Vorrei cortesemente qualche delucidazione sulle DCR, e in particolare come deve essere certificato l’importo degli acconti ricevuti che viene inserito all’interno della distinta.
Nello specifico, lo scontrino fiscale va emesso, all’atto del pagamento da parte dell’asl, detraendo gli acconti pagati e sommando gli acconti richiesti oppure emetto lo scontrino senza considerare né gli uni né gli altri, ma facendo partecipare gli acconti richiesti alla liquidazione iva rilevando un conto finanziario di debito nei confronti dell’USL?
In quest’ultimo caso, si ha un disallineamento tra corrispettivo certificato che trasmetto telematicamente all’agenzia delle entrate e corrispettivo che inserisco nella liquidazione; questo può creare problemi in caso di incrocio di dati operato dall’Amministrazione?

 

L’acconto delle competenze SSN – richiesto dalle farmacie[nella gran parte delle province] nella DCR di dicembre di ogni anno – costituisce notoriamente una semplice anticipazione di natura finanziaria e dunque contabilmente viene censito il credito nei confronti della Asl nell’attivo della situazione patrimoniale e, contemporaneamente, alimentato un conto di debito nel passivo sempre della situazione patrimoniale [che noi, ad esempio, denominiamo “acconti SSN”].

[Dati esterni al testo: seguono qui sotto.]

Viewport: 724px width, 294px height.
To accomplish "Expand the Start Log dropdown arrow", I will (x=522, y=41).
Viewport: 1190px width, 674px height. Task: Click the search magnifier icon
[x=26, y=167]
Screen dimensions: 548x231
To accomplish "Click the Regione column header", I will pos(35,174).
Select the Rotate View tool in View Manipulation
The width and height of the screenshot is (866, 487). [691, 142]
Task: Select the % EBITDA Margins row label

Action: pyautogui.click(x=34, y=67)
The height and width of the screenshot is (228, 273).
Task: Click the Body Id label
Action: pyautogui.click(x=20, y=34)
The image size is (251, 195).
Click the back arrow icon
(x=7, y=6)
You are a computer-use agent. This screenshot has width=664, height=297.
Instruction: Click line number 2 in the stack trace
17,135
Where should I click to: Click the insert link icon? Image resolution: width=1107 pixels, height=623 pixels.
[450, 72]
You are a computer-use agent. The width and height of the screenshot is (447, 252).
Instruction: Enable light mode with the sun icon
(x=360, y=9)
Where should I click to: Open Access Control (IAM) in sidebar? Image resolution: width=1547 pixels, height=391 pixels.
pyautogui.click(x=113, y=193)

Però, nonostante si tratti di un acconto, bisogna scorporare l’Iva [con il metodo della ventilazione, s’intende] che diventa esigibile all’atto dell’incasso da parte della farmacia o dell’istituto finanziario che ha eventualmente anticipato l’importo, formalizzando l’operazione nel RT mediante l’emissione di un documento commerciale (l’“ex scontrino”) di pari ammontare.

Nel momento in cui l’acconto ricevuto dovrà essere restituito, sotto forma di conguaglio con l’ultima DCR dell’anno, verrà chiuso il conto di debito nel passivo della situazione patrimoniale [quello appunto denominato “acconti SSN”] e parimenti ridotto il credito nei confronti della Asl censito nell’attivo.

L’Iva dovuta sull’ultima DCR dell’anno sarà dunque calcolata sull’importo totale al netto dell’acconto, in quanto su di esso l’Iva è diventata esigibile [e quindi già versata] nel momento stesso dell’incasso dell’acconto.

Di conseguenza, la formalizzazione dell’operazione avverrà con l’emissione del documento commerciale di importo pari alla DCR, decurtata dell’acconto.